Heathfield House (18 acre) was also bought by Goschen in 1872, who rebuilt the former farmhouse and leased it to his brother Henry, one of the last serving members of the East India Company. The house was sold in 1919 to Howard Houlder a former mayor of Croydon and a member of the Houlder Line shipping family. The property was sold a short time later to a Mr. Costain. In 1937, Raymond Riesco bought the property, creating banks of rhododendrons and a walled garden. Riesco arranged for the house, gardens and farmland to be bought by Croydon Council upon his death and donated his collection of oriental ceramics. The house is now the Council's training centre, with the gardens open to the public.
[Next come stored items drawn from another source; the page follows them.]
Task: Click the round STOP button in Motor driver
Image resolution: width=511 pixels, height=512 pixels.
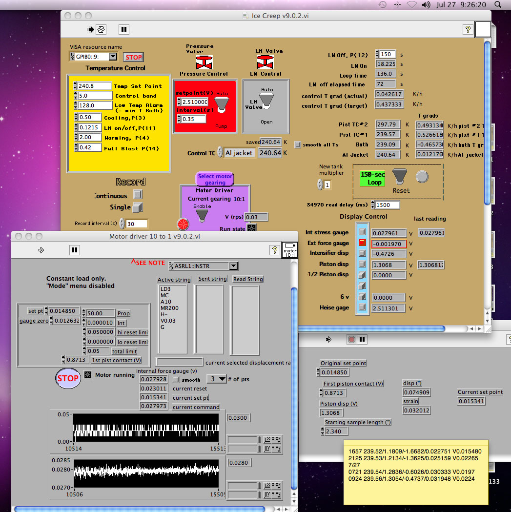Action: (x=68, y=378)
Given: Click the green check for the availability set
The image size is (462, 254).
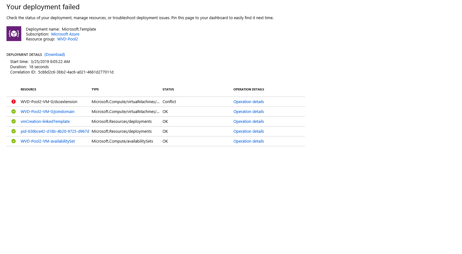Looking at the screenshot, I should pyautogui.click(x=13, y=141).
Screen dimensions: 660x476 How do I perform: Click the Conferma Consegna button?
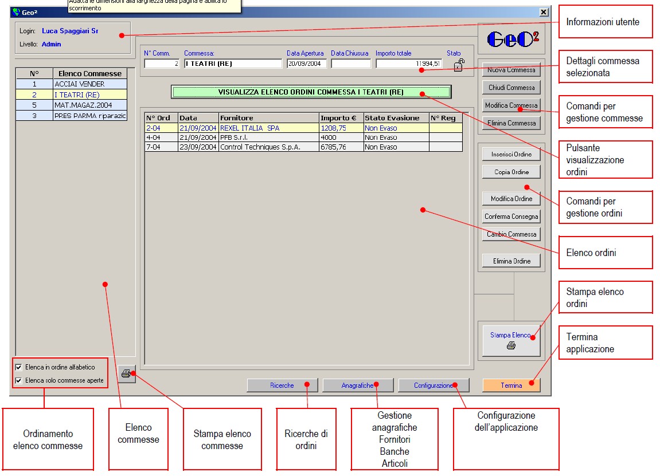coord(511,217)

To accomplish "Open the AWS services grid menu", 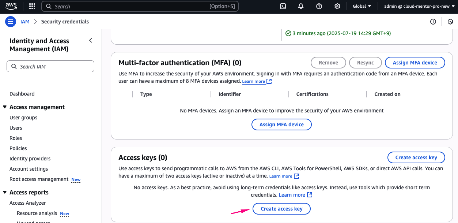I will tap(32, 6).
The farm is still cultivated, with part used as horse pasture and the Monks Hill estate built on the eastern end. Part of the grounds are also home to the Croydon Ecology Centre since 1997, when an American Oak tree was planted in memory of Henry Jackson of RSPB Croydon Local Group. The house is Grade II listed.

== Public transport ==

With the introduction of Croydon Tramlink the 353 bus route that served Coombe was discontinued beyond Addington Village Interchange leaving Coombe with improved privacy but modest public transport links with tramstops some distance from Coombe. The nearest are Coombe Lane tram stop and Lloyd Park tram stop. The area's train station - Coombe Road railway station - closed in 1983.

== Coombe Wood School ==
In 2018, Coombe Wood School opened on the former playing fields at the junction of Melville Avenue and Coombe Road (close to Lloyd Park). Initially in a temporary structure, construction began on a permanent facility in 2019, expected to open in September 2020.